Following Senlin Ascends, the second book in Bancroft's quartet, Arm of the Sphinx is a little uneven, but its second half is consistently good, and has me very excited to read the next two volumes.
 
The book opens with Senlin and his friends having already failed and given up as air pirates. They think Senlin's wife Marya is in Pelphia, the 5th story 'ringdom' in the Tower of Babel, but they can't get in past the militarized port guards. In the mean-time, they've been stealing just enough to survive using cunning stratagems to outwit merchants and other pirates. But they realize they can't continue, and in desperation, chase a rumor that there's a secret passage into Pelphia from the former Silk Gardens in the abandoned 6th story.
 
The airship gets ambushed by the military and barely makes it to crash land on the 6th floor. They discover the secret headquarters of an army of escaped slaves (called 'Hods') being led by a rebellious former 'Wakeman,' one of the cybernetic agents of the Sphinx, the same mysterious entity who gave Edith her cybernetic arm. Their barely repaired airship gets ambushed again by the Hod army, and they again barely escape. Entirely out of other option, the crew follows Edith's directions to the lair of the Sphinx, fearful of the price he will demand for help.
 
The problem with this part of the book is that it's clear from the title and other early foreshadowing that we're all going to meet to Sphinx. It seems like Bancroft couldn't figure out how to skip straight to the good part, but neither could he disguise that this first half was all set-up for the part he really wanted to write. 

The 'last days of piracy' section has all the suspense of a foregone conclusion. I think if Bancroft could've started earlier, shown the crew's pirate days as present tense instead of mostly already flashbacks, and shown them giving up as a conclusion they're pushed toward instead of a choice they've already made, it would've been more compelling. The visit to the Silk Gardens is actually pretty good, because it contains some interesting set-pieces and surprises along the way. Senlin thinks he knows what they'll find, Edith thinks she knows, and they're both wrong, which is great.
 
It's in the second half of the book that everything really springs to life. The Sphinx is clearly a canny negotiator. He wants Senlin's information about the rebellion, and even moreso, the painting he stole in the first book. He makes a deal to replace Edith's broken cybernetic arm, fix their ship, and help the crew get into Pelphia to look for Marya if Senlin will please just sign this contract and spend two weeks finding a book in the Bottomless Library...
 
While Senlin is away, Edith tries to hide Adam from the Sphinx, which results in them going to the roof which is rumored to be covered with trees of silver and rivers of gold.
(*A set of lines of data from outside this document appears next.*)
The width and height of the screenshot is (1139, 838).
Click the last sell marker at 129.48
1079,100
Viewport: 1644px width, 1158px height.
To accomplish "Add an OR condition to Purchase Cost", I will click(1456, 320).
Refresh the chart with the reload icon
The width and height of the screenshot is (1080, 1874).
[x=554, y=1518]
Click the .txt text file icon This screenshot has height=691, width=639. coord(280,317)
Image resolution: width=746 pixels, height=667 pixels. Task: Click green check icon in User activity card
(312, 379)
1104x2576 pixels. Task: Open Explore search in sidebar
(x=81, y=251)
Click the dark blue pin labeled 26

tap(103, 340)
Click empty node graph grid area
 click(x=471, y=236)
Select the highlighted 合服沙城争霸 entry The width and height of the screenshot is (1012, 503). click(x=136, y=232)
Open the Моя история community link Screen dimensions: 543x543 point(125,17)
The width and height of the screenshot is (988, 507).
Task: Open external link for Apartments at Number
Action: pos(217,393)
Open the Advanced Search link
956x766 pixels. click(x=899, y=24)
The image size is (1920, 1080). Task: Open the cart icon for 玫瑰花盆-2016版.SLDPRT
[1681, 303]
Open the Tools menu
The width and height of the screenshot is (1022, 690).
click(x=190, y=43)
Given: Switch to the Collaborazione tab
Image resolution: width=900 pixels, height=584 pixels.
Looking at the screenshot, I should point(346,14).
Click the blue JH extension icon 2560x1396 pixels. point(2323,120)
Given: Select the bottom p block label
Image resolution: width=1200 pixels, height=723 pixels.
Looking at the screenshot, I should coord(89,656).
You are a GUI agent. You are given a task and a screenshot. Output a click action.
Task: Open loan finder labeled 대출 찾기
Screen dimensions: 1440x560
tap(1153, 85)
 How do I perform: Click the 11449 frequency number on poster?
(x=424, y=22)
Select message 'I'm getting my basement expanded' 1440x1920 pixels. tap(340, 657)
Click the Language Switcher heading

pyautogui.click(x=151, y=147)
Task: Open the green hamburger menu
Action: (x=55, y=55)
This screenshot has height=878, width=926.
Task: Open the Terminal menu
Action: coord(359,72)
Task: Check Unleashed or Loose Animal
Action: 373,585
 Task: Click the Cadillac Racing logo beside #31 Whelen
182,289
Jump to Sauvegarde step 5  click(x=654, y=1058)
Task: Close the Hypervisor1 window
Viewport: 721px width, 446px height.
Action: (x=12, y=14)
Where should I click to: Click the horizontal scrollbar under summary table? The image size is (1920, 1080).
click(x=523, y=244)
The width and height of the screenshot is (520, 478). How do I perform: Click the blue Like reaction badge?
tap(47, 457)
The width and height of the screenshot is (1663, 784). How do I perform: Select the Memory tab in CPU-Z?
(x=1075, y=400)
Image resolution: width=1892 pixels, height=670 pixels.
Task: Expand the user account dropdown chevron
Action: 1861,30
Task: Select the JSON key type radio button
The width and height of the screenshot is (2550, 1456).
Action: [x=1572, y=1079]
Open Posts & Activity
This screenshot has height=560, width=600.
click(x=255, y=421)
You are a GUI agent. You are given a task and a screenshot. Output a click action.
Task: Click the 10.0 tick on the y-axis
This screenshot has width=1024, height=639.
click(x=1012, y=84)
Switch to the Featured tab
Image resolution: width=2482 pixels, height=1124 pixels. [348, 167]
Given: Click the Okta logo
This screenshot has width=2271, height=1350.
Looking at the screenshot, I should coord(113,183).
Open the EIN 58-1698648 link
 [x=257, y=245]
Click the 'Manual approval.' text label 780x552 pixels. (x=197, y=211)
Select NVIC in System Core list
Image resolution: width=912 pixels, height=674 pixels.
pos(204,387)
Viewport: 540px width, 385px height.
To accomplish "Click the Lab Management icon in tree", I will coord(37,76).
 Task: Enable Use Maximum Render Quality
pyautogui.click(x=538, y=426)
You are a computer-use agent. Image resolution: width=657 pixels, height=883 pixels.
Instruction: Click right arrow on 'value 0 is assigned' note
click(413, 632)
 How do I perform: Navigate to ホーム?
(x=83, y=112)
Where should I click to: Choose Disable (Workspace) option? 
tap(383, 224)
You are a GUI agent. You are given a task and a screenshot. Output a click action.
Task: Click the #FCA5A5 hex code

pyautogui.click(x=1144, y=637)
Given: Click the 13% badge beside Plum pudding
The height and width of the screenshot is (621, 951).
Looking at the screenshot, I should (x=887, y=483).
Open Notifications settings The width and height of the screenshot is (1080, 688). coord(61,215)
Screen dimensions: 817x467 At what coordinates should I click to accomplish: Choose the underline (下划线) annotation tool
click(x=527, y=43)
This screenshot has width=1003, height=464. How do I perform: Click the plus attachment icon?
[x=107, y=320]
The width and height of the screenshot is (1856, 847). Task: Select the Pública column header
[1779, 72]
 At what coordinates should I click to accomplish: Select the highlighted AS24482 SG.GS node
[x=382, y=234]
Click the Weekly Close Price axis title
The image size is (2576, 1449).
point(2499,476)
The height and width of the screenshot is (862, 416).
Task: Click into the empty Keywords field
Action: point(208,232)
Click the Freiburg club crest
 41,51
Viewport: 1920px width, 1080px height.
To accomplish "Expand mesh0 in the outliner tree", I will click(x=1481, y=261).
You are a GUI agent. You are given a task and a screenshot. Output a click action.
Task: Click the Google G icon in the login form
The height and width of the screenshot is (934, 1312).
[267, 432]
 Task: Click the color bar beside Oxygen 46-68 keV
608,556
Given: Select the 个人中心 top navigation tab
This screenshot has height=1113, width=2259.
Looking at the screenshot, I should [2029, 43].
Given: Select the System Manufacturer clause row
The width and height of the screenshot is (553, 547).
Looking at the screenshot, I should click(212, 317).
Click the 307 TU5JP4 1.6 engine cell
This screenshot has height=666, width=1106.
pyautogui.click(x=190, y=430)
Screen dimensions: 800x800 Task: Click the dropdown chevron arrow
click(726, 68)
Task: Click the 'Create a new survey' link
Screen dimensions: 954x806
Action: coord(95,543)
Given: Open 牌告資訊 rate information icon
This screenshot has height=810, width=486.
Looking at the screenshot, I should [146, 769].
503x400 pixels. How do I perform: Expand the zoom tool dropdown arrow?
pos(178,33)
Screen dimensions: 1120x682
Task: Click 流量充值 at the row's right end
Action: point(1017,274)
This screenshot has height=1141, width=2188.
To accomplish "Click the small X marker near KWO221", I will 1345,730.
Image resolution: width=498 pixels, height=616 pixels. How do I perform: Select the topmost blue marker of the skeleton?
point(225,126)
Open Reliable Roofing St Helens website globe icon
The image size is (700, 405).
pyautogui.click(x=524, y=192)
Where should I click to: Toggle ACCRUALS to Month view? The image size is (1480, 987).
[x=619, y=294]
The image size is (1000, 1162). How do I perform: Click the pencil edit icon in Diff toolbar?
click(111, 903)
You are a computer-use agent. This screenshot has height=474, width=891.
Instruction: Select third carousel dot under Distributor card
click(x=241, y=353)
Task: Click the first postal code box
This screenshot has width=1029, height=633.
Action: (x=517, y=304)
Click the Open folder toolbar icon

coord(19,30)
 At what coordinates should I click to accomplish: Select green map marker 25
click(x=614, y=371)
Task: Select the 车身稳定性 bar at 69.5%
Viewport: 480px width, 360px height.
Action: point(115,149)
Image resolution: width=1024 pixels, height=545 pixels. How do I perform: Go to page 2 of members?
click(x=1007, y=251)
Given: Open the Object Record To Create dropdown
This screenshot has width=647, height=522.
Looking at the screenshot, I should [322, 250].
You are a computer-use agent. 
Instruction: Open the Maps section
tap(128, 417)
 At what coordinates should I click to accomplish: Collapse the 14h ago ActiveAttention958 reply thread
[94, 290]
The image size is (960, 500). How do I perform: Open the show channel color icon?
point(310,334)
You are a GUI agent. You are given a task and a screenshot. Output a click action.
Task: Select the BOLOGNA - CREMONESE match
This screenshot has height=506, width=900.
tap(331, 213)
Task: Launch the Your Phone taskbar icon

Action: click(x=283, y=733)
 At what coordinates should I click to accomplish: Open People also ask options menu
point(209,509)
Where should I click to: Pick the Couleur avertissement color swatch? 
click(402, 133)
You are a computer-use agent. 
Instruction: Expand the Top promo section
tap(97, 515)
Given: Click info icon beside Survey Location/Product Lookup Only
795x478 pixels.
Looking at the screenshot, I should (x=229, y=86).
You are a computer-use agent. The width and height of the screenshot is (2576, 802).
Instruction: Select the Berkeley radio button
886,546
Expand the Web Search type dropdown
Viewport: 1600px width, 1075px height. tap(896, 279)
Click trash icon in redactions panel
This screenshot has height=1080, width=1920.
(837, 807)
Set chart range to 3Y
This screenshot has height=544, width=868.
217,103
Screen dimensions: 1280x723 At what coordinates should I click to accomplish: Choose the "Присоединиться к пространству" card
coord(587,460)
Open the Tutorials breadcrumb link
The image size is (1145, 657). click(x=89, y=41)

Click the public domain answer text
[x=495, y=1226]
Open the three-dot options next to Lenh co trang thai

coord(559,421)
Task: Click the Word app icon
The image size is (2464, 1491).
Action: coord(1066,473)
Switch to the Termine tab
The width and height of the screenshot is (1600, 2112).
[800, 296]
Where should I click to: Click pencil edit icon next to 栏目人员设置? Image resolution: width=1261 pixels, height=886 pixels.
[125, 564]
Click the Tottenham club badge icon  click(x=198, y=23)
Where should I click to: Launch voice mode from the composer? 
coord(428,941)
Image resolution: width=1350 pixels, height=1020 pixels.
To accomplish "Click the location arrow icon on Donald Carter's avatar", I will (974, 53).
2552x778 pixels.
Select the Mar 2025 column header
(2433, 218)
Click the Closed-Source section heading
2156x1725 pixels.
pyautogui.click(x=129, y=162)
They learn the truth, and Adam gets hidden, but not in the way Edith wanted.
 
Voleta sneaks around and meets the Sphinx privately, the Sphinx takes a liking to her, reveals his true face, shares some secrets, and seemingly chooses her as a successor.
 
Iren's story is mostly character-driven. She begins coming to terms with the fact that she's getting older and that she has real friends now. She's no longer just an enforcer. I imagine her looking like Scorpia from the new She-Ra cartoon, and I've really warmed up to her.
 
During his journey, Senlin, among other things, realizes that he can't keep chasing Marya forever, that he's changed and she probably has too, and that he has romantic feelings for Edith. He decides Pelphia will be the last place he looks, and that he can no longer assume a straightforward reunion if he finds her. At the end of the journey, the Sphinx tells Senlin yet more secrets, including about the Brick Layer who organized the building of the tower, and some information about the stolen painting. Given the long lifespans of these people at the top, I wonder if the Sphinx is the person in the painting?
 
Edith gets a better new arm and a promotion from the Sphinx. Senlin gets recruited as a spy. The crew gets a shiny new ship and a robotic crewmate to accompany them into the next book. I doubt that my description does this part justice, but the prose is lively, the characterization is dynamic (everyone goes through a period of self-reflection and change), we learn a lot about the world, and the stage is set for a three-way conflict between the agents of the Sphinx, the Hod rebellion, and the corrupt Ringdom governments, like the one in Pelphia.